The changes are on several areas, including:

  • Rolled up holiday pay – rolled up holiday pay will become lawful again for irregular hours workers, including zero hours workers, and part-year workers. It must be calculated based on total earnings in the pay period.
  • Leave entitlement for irregular hours workers and part-year workers – this will be calculated using an accrual method. Leave will be accrued based on 12.07% of hours worked in the pay period, regardless of whether that pay period is monthly, weekly, or daily. An annual leave accrual method will be introduced for when irregular hours workers and part-year workers take sick leave or maternity/family related leave. “Irregular hours worker” and “part-year worker” [such as term-time workers will be defined in law and will include agency workers if they meet the definitions.
  • Covid-related holiday provisions change – provisions allowing workers to carry over four weeks of leave into the next two leave years if it was not reasonably practicable for them to take it due to the pandemic, will be removed. Normal rules will apply from 1 January 2024, which means that 1.6 weeks can be carried over to the next leave year where there is written agreement between employer/employee. Any leave carried over due to Covid that has been accrued, but not taken by that date must be taken before 31st March 2024.

The new model on annual leave departs from the confusion caused by a recent Supreme Court decision and aims to prove a simpler accrual model accounting for varying hours.

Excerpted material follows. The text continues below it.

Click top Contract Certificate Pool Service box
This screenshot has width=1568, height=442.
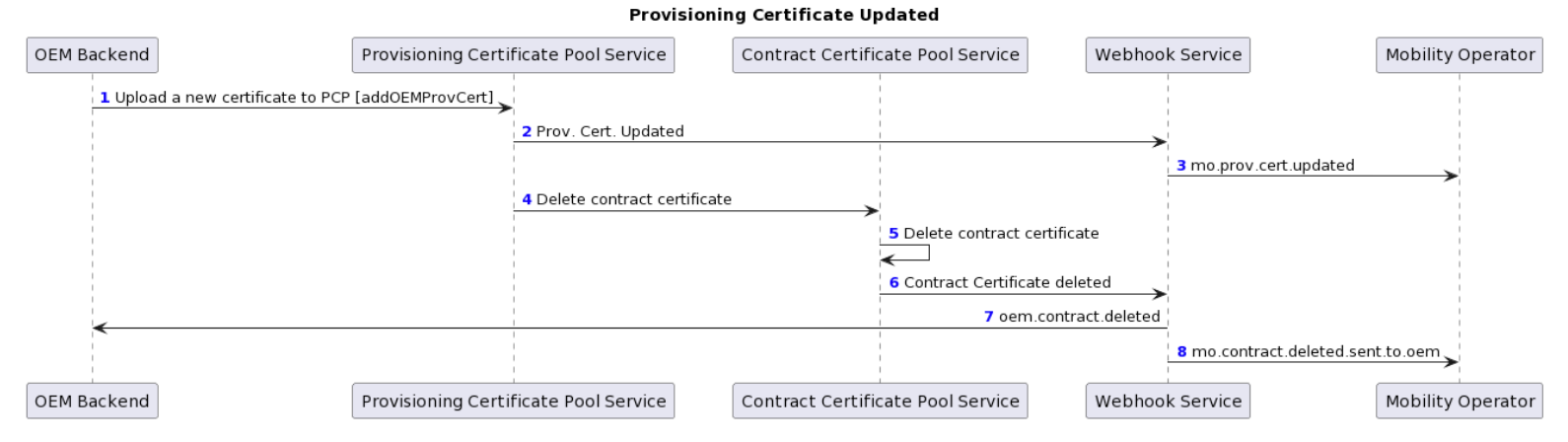(880, 55)
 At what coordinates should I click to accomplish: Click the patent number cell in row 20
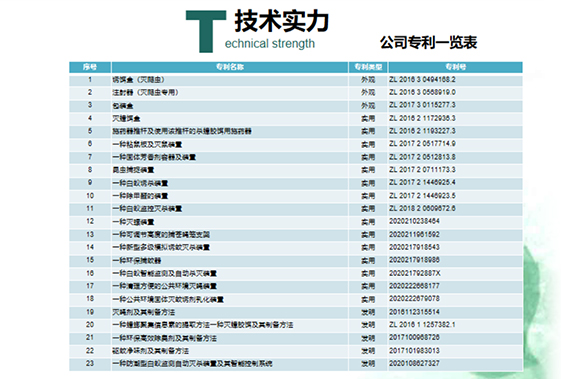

Kate Palmer, HR Advice and Consultancy Director at Peninsula, said:“The guidance will be welcomed by employers, ending lots of confusion around calculating holiday entitlement for part-year workers following the July 2022 ruling in the Harpur Trust v Brazel case. There are proposed changes to several areas of law but no set date for any of these to be implemented, as yet. Laws will still need to be made for any of these proposed changes to take effect, but employers should take heart from this new guidance, ensuring they stay up to date on any legislative changes.”

Dave Chaplin, CEO of contracting authority ContractorCalculator, added: “These reforms are most welcome and will provide much-needed clarity and fairness around holiday pay for contractors, especially those working through umbrella companies. Let’s hope we will now have a fairer and transparent system for all and that we see less “holiday-pay skimming” by unscrupulous operators in the market which was highlighted some years ago on BBC’s MoneyBox when workers were seeing underpayment on their holiday pay.

“Whilst the new regulations will simplify the holiday pay calculation and work to remove any confusion for employers and workers, it is imperative that workers check their pay statements to ensure that 12.07% holiday pay is applied correctly and raise any issues with their hirer should any discrepancy become apparent.”